This is the first of four articles on how to construct a large O scale layout. The articles use my O scale Buckeye Railroad as an example. These are what to do, not how to do articles. They will describe important aspects of layout conception, room preparation, construction, and operation. Those of you who are just starting may find that first you need to build a small layout to discover exactly what sort of setup will fit your situation and interests.
For starters, we often feel envious of our HO compatriots because they can cram so much more railroad into the same space. However, it may be that the larger size of our models will make it easier for viewers to immerse themselves into a well-thought-out O scale scene. The effort and cost of building a large layout are significant. Be sure this is what you really want and be willing to commit the time and resources to build it as your dream layout.

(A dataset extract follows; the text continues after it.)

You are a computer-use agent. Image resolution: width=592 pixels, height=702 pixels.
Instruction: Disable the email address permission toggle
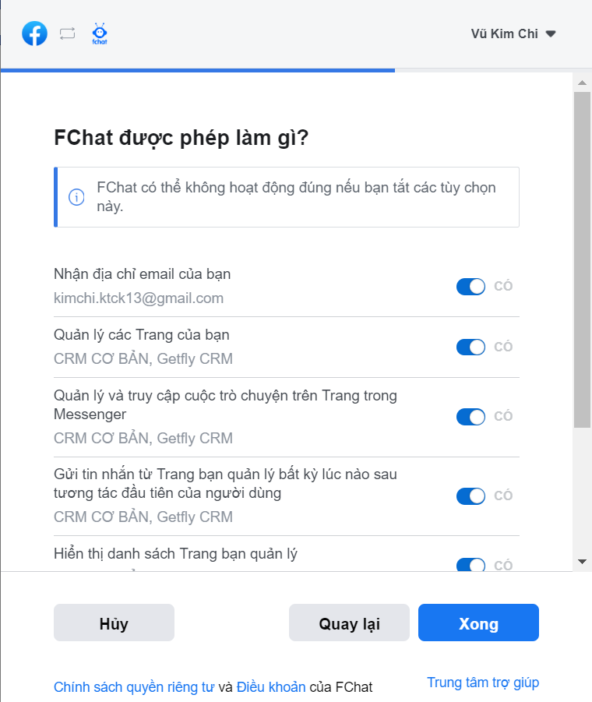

Acquiring Knowledge and Skills
A good starting point is John Armstrong’s “Track Planning for Realistic Operation.” This book and similar ones will get you started on the planning process and help you focus on the kind of model railroad that will provide you with years of enjoyment. My track plan emerged after carefully studying magazine articles that included track plans for the layouts of Frank Ellison and Allen McClelland. Yours may be entirely different. Various model railroad magazines and books will provide detailed explanations of specific skills such as installing wiring, building structures, and adding scenery.
Additionally, as a prelude to building your own layout, operate on other layouts, including those in other scales. As an involved visitor, you can become familiar with a variety of operations and learn very quickly the strong and weak points of various track plans as they re-late to your interests. These experiences will hone your ideas of what you want to build.
Finally, consider joining the National Model Railroad Association. Pursue their Master Model Railroader program and begin earning certificates in various important aspects of the hobby, all skills you will need to build and operate a layout.
Location and Emphasis
The first decision is where to con-struct your layout. Options range from the top of a ping pong table in the garage to an entirely separate building. However, most layouts are in basements so that will be our focus. Ideally, your basement will be directly accessible from the outside.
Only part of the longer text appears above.